Por enquanto, estas subvenções diretas não estão a ser cortadas, mas os investigadores dizem temer que possam ser as próximas.
"Há consequências de grande alcance", disse à Euronews Health Nicola Stonehouse, virologista da Universidade de Leeds que estuda os enterovírus com uma bolsa financiada pelos NIH.
"A facilidade com que as pessoas fora dos Estados Unidos poderão participar nestes projetos [de investigação médica] é uma questão em aberto", acrescentou. A decisão "prejudica efetivamente a colaboração internacional".
Alain Fischer, imunologista e professor emérito do Collège de France, explicou à Euronews Health que estas subvenções não são, normalmente, muito caras e que a mudança é "mais simbólica do que outra coisa".
Os cientistas estão habituados a trabalhar com colegas de outras instituições e países, muitas vezes sem qualquer contrapartida financeira, disse Fischer.
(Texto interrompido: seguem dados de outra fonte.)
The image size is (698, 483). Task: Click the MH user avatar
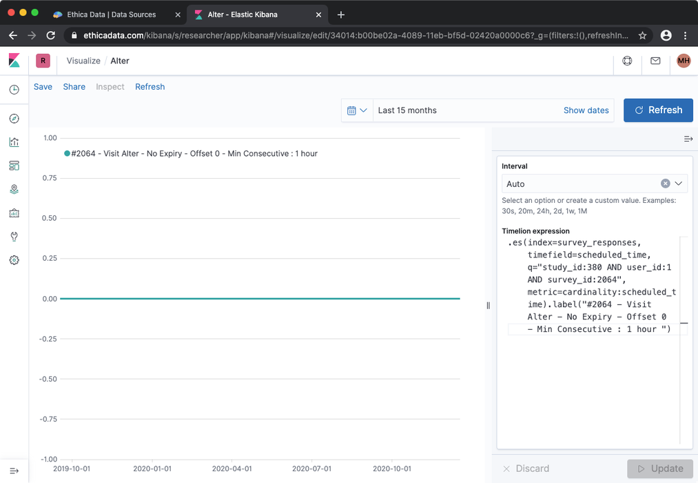pyautogui.click(x=683, y=61)
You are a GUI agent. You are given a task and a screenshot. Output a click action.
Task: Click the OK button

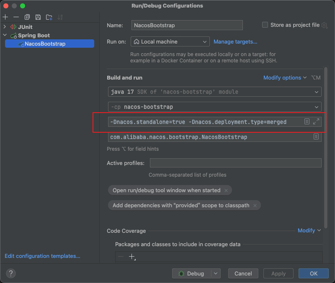coord(313,273)
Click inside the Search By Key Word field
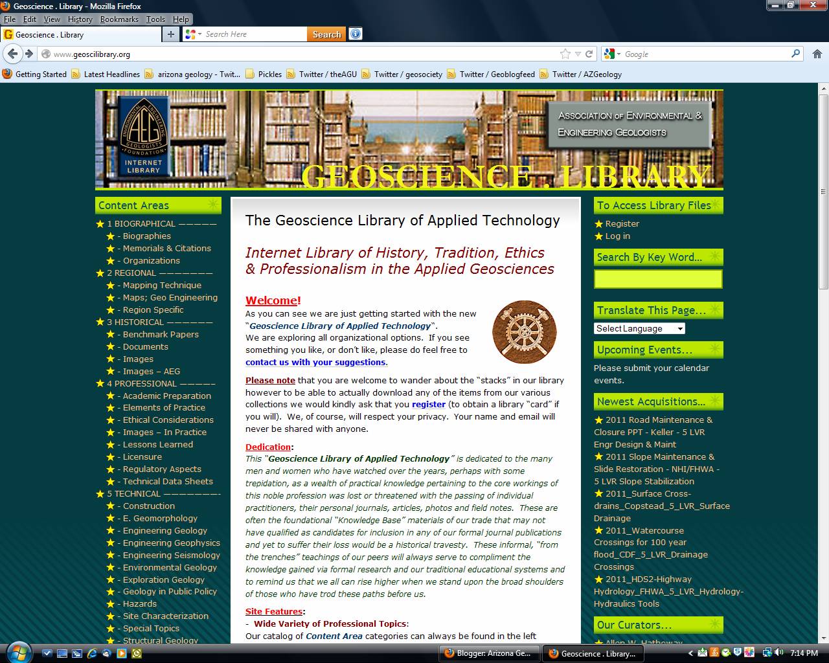Image resolution: width=829 pixels, height=663 pixels. click(x=658, y=278)
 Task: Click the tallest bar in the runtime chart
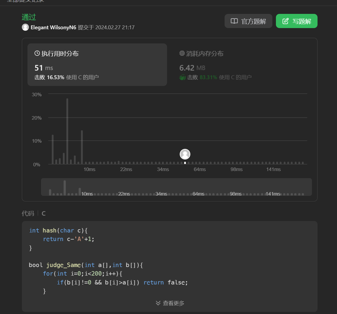67,131
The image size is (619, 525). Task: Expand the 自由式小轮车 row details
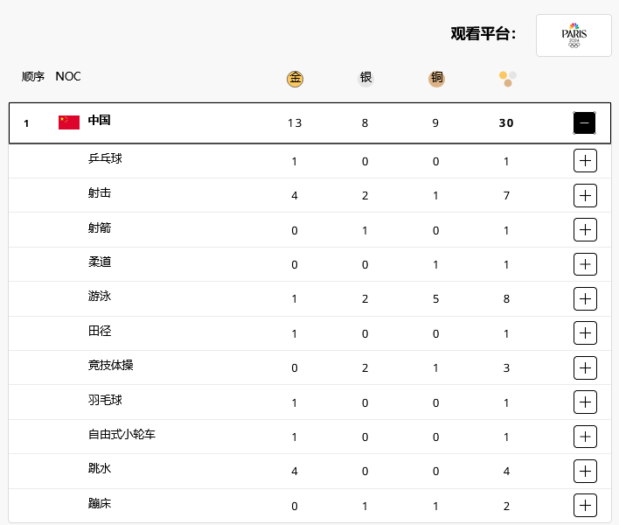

Mas o corte de subcontratados dos NIH irá representar "um obstáculo adicional" que irá restringir a colaboração internacional numa altura em que a obtenção de financiamento já é altamente competitiva, afirmou.
O congelamento do financiamento estrangeiro é a última medida da administração Trump para remodelar o establishment científico do país. Nos últimos meses, os NIH cancelaram centenas de bolsas e cortaram milhares de milhões de dólares em despesas gerais para a investigação biomédica, o que foi contestado em tribunal.
Os NIH e a sua agência-mãe, o Ministério da Saúde dos Estados Unidos, não responderam a um pedido da Euronews Health para obter informações pormenorizadas sobre a forma como a nova política irá afetar, em particular, os cientistas baseados na Europa.
Mas numa declaração, o diretor dos NIH, Jay Bhattacharya, citou uma auditoria recente realizada pelo órgão de fiscalização do governo dos EUA, que detetou problemas de supervisão em 36% das subvenções concedidas fora dos EUA.
Segundo o Bhattacharya, esta alteração "reforçará as nossas capacidades de supervisão e gestão eficazes destas obrigações financeiras em apoio de uma investigação científica rigorosa".
Entretanto, Tazdanbakhsh apelou aos decisores políticos da União Europeia para que tomem medidas para minimizar o impacto dos cortes dos EUA nos cientistas europeus.
"Gostaria que a Comissão Europeia encontrasse mecanismos para mitigar esses riscos", afirmou.